BEGIN

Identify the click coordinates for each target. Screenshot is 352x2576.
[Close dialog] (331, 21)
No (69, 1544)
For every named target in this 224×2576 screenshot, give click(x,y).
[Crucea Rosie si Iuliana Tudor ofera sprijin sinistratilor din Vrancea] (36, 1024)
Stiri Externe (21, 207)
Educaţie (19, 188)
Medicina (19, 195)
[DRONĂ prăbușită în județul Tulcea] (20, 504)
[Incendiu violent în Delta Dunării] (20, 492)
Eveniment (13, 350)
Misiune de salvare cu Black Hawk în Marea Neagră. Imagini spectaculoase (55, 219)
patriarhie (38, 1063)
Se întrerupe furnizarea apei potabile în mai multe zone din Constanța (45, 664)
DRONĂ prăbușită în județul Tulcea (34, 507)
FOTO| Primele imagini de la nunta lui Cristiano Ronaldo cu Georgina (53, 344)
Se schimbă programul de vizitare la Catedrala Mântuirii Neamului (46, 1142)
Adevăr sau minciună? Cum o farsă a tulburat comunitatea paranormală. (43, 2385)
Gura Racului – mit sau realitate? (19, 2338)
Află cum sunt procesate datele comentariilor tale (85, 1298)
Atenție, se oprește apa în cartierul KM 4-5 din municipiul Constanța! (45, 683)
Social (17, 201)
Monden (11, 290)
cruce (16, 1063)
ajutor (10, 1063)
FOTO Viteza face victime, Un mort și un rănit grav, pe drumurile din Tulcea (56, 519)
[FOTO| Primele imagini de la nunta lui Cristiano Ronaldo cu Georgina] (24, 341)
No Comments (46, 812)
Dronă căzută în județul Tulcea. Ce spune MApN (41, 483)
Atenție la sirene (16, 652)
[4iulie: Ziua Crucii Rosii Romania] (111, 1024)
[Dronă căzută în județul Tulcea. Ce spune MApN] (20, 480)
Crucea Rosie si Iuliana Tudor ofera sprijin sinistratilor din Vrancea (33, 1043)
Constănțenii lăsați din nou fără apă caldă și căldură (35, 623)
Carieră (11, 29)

END

Nothing past the line containing "[DRONĂ prăbușită în județul Tulcea] (20, 504)" should be restated; transcribe the material exactly from its first line through that line.

Identify the click coordinates for each target. Screenshot is 352x2576.
[Close dialog] (331, 21)
No (69, 1544)
For every named target in this 224×2576 screenshot, give click(x,y).
[Crucea Rosie si Iuliana Tudor ofera sprijin sinistratilor din Vrancea] (36, 1024)
Stiri Externe (21, 207)
Educaţie (19, 188)
Medicina (19, 195)
[DRONĂ prăbușită în județul Tulcea] (20, 504)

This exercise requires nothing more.